Tra i vari emendamenti richiesti dall’ANCI al decreto sostegni, in fase di conversione in legge, vi sono due criticità rilevanti dovute dalla crisi pandemica ancora in atto. Da un lato la necessità di spostare i termini per l’approvazione del conto consuntivo alla fine del mese di maggio, e dall’altro quello di non aggravare ulteriormente la riduzione delle spese nell’anno 2021 a causa del mancato rispetto dei tempi di pagamento che obbligano i comuni a costituire il fondo di garanzia. Sono queste le richieste di emendamenti più significative inviate dall’ANCI al Senato per l’inserimento delle modifiche nella fase ancora in atto della conversione in legge del decreto cosiddetto “Sostegni”.
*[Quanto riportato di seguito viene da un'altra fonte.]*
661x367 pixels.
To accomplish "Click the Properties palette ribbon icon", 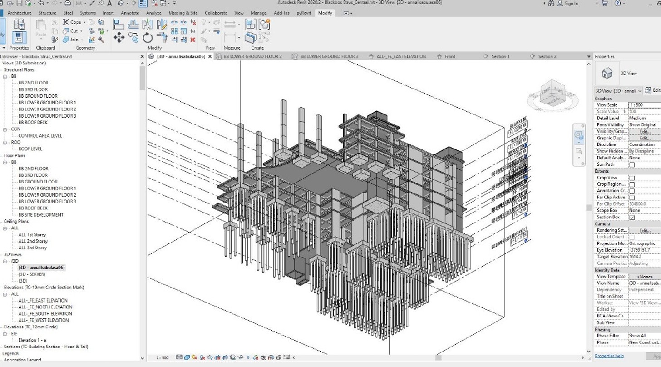I will (x=19, y=37).
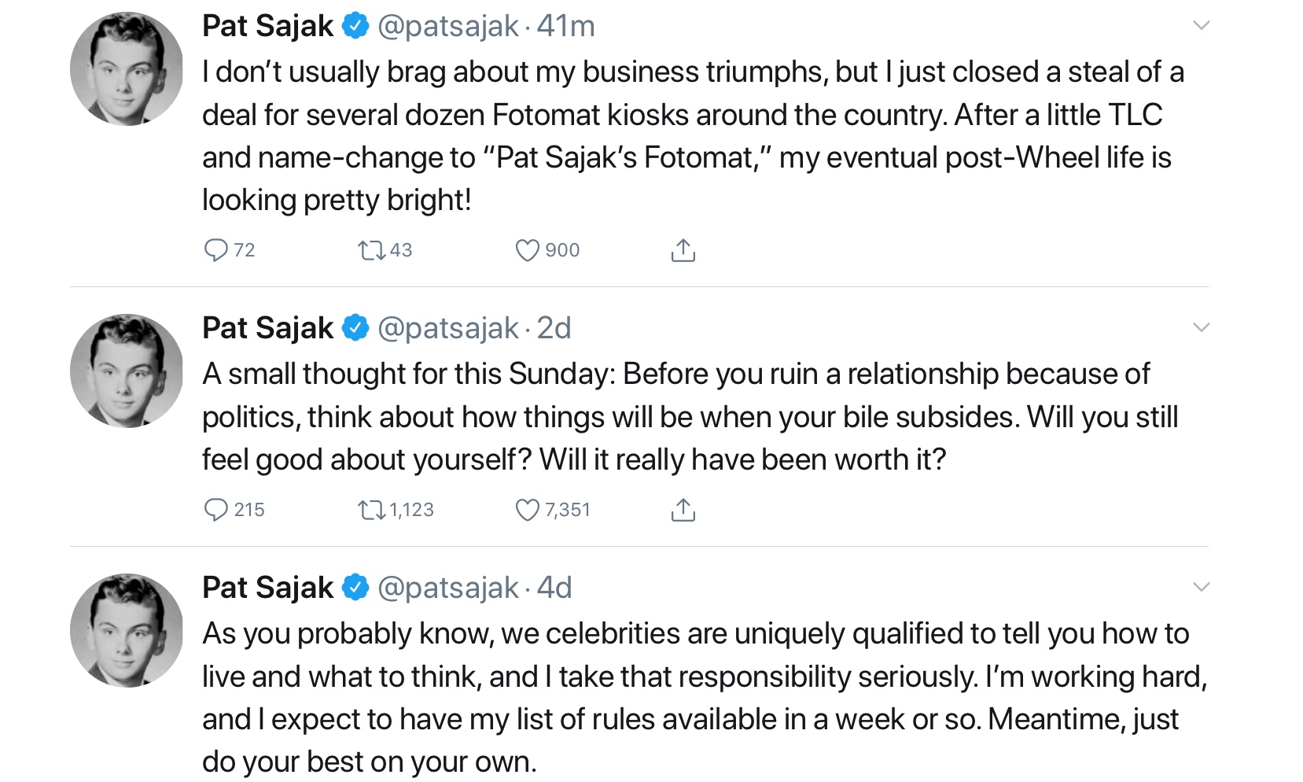View profile picture on celebrities tweet
This screenshot has width=1303, height=782.
click(x=127, y=630)
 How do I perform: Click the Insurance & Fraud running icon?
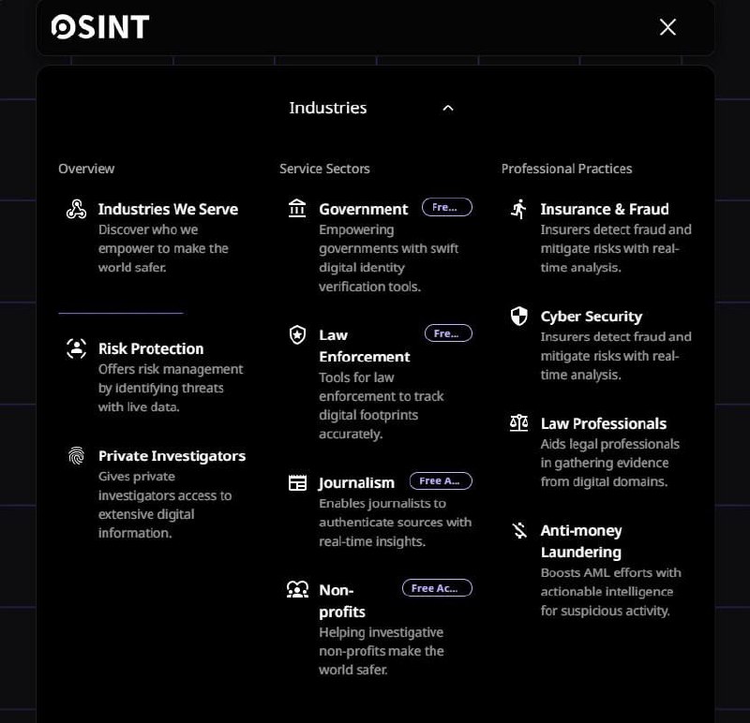pyautogui.click(x=518, y=208)
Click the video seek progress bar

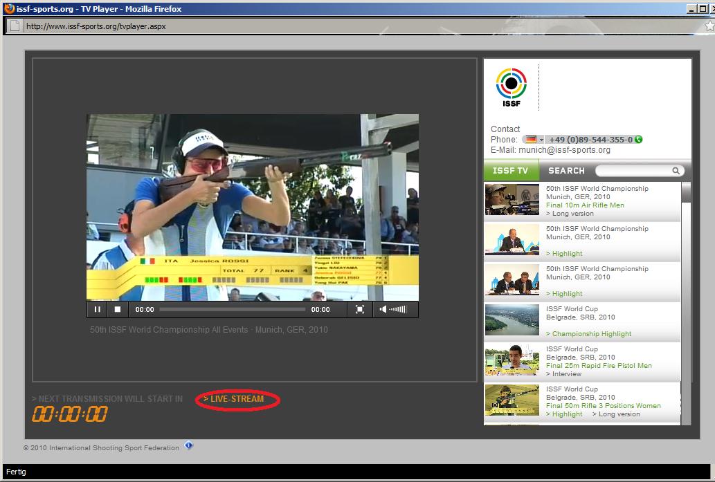tap(233, 310)
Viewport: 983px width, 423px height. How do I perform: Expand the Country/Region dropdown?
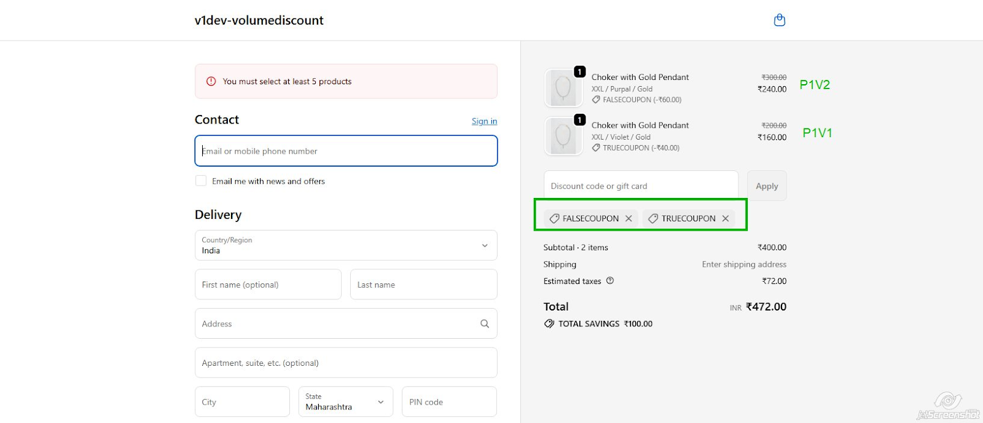(346, 245)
Le motivazioni del rinvio del consuntivo
A dire dell’ANCI si rende necessario il differimento dell’approvazione del conto consuntivo 2020 per alcune rilevanti motivazioni. Da un lato la crisi pandemica e la concomitante approvazione del bilancio di previsione nel medesimo mese di aprile, stanno rendendo estremamente complessa l’approvazione, da parte degli enti locali, anche del conto consuntivo. Dall’altro lato il differimento dei termini alla fine del mese di maggio, agevolerebbe una correlazione tra certificazione del dell’impiego dei fondi straordinari 2020 (cosiddetto “Fondone”). Quest’ultimo, infatti, ha subito consistenti modifiche e/o correttivi decisi solo a seguito dell’approvazione avvenuta nella Conferenza Stato-Città del 25 marzo e recepita nel Decreto del Ministero dell’economia e delle finanze, di concerto con il Ministero dell’interno, n. 59033 del 1 aprile 2021. Con il differimento, in altri termini, si permetterà agli enti locali una importante semplificazione amministrativa. Infatti, dovendo ciascun ente predisporre le risultanze della prima certificazione Covid dopo l’approvazione del rendiconto 2020, verosimilmente in molti casi non vi sarà una piena aderenza della certificazione con i totali di avanzo vincolato e avanzo libero riportati in prima battuta nel rendiconto.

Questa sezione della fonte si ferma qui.